Al Qur’an dengan tegas
menyatakan, bahwa kebijaksanaan umum Islam tentang penjagaam hak-hak
bangsa-bangsa dan agama-agama asing lainnya dijamin. Allah SWT berfirman dalam
surah Al Mumtahanah ayat 8;
“Allah tidak melarang kamu untuk berbuat baik dan Berlaku adil terhadap
orang-orang yang tiada memerangimu karena agama dan tidak (pula) mengusir kamu
dari negerimu. Sesungguhnya Allah menyukai orang-orang yang Berlaku adil.”
(Q.S. 60 : 8)
Oleh karena itu, Islam
memberikan izin kepada kaum minoritas dan yang tidak menerima Islam untuk hidup
dalam masyarakat Islam dan memperoleh hak-hak kemanusiaannya, namun dengan
syarat mereka tidak menimbulkan gangguan bagi Islam dan kaum Muslimin, demikian
juga tidak melakukan penentangan terhadapnya.
Dalam ayat lain, Allah
SWT melarang menjadikan orang yang suka berperang karena agama sebagai kawan.
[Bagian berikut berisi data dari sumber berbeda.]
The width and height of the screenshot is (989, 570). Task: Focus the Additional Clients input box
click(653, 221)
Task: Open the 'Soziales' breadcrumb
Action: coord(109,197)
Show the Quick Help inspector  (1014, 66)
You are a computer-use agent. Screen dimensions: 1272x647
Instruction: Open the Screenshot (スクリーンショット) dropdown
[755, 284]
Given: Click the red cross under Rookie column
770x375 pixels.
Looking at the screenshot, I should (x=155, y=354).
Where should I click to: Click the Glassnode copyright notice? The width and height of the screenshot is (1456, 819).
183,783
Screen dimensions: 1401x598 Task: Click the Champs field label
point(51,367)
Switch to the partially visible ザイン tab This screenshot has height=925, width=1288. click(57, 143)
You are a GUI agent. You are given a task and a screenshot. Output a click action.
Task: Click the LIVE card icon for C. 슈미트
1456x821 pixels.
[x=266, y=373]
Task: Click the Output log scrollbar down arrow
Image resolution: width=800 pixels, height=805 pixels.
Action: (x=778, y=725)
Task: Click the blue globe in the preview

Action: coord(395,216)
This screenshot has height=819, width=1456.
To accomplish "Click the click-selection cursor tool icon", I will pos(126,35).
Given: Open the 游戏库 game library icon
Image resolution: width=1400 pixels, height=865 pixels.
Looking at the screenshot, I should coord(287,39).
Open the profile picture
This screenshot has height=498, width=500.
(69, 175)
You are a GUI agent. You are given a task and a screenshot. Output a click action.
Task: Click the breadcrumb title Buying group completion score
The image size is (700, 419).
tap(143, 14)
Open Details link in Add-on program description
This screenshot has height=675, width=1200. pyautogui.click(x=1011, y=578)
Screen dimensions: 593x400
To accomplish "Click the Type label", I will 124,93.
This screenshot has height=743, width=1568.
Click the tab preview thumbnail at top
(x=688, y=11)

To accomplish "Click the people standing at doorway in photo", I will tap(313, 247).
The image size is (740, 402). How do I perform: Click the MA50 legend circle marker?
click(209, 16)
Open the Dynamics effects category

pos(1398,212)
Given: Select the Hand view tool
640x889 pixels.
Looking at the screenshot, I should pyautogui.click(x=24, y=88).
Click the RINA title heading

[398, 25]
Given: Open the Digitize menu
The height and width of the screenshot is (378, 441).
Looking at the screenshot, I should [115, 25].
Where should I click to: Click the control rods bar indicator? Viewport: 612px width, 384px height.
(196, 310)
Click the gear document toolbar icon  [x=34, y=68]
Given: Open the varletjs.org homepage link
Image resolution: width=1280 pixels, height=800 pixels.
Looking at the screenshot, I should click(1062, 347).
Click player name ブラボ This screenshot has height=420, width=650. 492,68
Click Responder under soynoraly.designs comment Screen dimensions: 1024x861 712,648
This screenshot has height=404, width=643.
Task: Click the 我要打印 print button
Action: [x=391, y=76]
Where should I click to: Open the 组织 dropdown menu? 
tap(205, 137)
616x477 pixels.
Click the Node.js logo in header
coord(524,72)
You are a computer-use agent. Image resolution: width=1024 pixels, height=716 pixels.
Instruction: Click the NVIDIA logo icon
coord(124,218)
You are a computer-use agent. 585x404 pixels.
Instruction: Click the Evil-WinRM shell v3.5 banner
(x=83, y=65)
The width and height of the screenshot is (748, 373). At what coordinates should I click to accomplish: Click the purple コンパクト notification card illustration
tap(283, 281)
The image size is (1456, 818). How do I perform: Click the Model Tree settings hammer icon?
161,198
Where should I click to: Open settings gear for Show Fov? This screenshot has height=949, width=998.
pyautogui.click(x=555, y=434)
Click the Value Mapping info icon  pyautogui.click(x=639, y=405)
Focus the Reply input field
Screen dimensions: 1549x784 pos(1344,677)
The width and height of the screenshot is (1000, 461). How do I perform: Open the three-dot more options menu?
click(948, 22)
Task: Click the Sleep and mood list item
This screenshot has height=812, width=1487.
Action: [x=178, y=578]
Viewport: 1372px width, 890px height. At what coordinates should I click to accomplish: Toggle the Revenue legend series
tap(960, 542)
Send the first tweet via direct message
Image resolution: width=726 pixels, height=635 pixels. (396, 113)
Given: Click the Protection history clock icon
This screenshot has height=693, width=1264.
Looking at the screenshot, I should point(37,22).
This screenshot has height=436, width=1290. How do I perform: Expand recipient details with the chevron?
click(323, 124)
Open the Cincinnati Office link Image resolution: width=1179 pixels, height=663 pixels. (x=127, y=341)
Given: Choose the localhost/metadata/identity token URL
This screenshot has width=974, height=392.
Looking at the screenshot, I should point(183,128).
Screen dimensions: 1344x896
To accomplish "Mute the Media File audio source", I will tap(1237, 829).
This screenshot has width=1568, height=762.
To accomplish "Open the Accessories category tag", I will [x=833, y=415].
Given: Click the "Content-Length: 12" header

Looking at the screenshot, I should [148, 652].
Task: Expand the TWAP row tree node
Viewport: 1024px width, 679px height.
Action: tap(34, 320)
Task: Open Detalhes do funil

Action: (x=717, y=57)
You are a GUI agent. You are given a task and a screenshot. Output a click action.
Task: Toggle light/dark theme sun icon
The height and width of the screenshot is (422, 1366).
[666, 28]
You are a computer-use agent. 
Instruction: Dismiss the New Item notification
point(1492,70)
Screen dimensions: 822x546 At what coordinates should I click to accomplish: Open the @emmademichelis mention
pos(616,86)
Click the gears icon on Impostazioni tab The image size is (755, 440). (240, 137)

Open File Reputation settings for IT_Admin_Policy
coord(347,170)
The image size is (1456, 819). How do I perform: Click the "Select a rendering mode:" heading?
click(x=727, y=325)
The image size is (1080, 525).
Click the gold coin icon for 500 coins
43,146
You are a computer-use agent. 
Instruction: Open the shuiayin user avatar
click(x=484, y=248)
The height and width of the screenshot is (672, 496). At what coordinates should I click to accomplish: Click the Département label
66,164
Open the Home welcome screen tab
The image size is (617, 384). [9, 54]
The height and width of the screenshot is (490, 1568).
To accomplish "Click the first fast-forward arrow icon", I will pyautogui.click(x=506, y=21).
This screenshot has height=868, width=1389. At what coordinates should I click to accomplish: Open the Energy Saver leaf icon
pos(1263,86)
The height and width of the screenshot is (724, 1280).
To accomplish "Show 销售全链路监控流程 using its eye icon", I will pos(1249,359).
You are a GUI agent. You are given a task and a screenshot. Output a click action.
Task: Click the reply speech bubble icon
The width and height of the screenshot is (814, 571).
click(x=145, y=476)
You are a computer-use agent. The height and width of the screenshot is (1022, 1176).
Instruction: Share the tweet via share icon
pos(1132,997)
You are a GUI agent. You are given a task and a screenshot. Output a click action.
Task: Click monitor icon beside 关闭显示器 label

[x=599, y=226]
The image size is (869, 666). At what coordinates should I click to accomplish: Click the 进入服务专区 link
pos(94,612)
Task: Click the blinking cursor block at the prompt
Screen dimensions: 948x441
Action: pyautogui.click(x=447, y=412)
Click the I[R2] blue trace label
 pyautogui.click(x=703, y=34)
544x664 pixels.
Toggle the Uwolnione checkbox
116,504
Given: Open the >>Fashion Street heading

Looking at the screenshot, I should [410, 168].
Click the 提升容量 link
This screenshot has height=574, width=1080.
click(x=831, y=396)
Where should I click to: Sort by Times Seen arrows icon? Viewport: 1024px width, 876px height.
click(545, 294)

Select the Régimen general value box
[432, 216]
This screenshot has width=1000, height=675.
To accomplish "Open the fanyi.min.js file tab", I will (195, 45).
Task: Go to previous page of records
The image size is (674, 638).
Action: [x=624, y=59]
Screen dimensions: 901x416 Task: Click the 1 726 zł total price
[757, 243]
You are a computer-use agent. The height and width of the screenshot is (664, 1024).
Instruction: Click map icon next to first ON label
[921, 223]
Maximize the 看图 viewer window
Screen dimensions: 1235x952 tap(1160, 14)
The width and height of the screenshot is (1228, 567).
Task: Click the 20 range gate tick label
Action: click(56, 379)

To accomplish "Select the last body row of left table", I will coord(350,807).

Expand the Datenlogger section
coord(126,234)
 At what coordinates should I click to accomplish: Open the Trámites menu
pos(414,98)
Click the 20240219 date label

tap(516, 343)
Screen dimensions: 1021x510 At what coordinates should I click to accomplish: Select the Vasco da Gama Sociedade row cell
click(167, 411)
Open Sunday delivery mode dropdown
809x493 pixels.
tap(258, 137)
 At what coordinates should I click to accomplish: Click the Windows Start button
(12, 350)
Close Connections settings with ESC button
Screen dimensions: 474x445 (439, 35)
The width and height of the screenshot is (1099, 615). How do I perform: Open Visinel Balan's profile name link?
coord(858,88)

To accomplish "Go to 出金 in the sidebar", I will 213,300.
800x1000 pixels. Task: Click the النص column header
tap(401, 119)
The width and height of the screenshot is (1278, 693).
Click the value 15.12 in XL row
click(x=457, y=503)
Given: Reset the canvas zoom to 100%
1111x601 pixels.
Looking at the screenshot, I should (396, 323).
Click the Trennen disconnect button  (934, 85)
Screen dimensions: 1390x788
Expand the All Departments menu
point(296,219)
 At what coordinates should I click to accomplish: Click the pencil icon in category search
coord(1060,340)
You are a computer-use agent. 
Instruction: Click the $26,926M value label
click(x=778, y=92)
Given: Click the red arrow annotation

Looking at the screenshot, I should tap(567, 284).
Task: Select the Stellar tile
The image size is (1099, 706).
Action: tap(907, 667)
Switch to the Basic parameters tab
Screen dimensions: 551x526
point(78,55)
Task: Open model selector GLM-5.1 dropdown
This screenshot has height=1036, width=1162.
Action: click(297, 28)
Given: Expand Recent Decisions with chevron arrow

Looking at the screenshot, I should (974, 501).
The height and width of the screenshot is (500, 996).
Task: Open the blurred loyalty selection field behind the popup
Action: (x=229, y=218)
Surah Al Mumtahanah ayat 9, Allah SWT berfirman;
“Sesungguhnya Allah hanya melarang kamu menjadikan sebagai kawanmu orang-orang
yang memerangimu karena agama dan mengusir kamu dari negerimu, dan membantu
(orang lain) untuk mengusirmu. dan Barangsiapa menjadikan mereka sebagai kawan,
Maka mereka Itulah orang-orang yang zalim.” (Q.S. 60 : 9)
Memperhatikan dua ayat
tersebut diatas, kebijakan umum Islam terkait dengan kaum minoritas dan
orang-orang yang tidak menerima Islam, yaitu sepanjang kaum minoritas tidak
melanggar hak-hak kaum Muslimin, dan tidak melakukan konspirasi melawan Islam
dan kaum Muslimin.
Mereka dapat hidup
secara bebas di negeri Islam, dan kaum Muslimin memiliki tugas untuk bersikap
adil dan berlaku baik terhadap mereka.
Namun apabila mereka
melakukan kerjasama dalam merongrong Islam dan kaum Muslimin, atau melakukan
konspirasi dengan pihak musuh untuk memerangi Islam dan kaum Muslimin, maka
kaum Muslimin bertugas untuk menghalangi aktifitas mereka dan tidak menjadikan
mereka sebagai kawan.
Dalam Islam, kebebasan
dan penghormatan kepada kaum minoritas demikian toleran, sehingga apabila
seseorang dari ‘Ahlu Dzimmah’
melakukan sebuah perbuatan yang dipandang boleh dalam agama mereka namun
dipandang haram dalam Islam, seperti meminum khamar, maka tiada seorang pun
yang dapat menghalanginya.
Akan tetapi, tentunya
sepanjang perbuatan itu tidak dinampakkan secara lahir di hadapan khalayak
umum, jika ia melakukannya secara lahir dihadapan khalayak, maka ia akan
dituntut karena melakukan pelanggaran ‘qanun
tahta al himayah’.
Apabila ia ingin
melakukan sebuah pekerjaan yang dalam agam mereka juga dipandang haram, seperti
zina, sodomi dan sebagainya, maka dari sisi hukum, mereka tidak ada bedanya
dengan kaum Muslimin, akan dikenakan pidana (had). Meskipun demikian, mereka dapat dikembalikan kepada kaumnya
untuk ditindak, sesuai dan berdasarkan aturan-aturan agama mereka sendiri.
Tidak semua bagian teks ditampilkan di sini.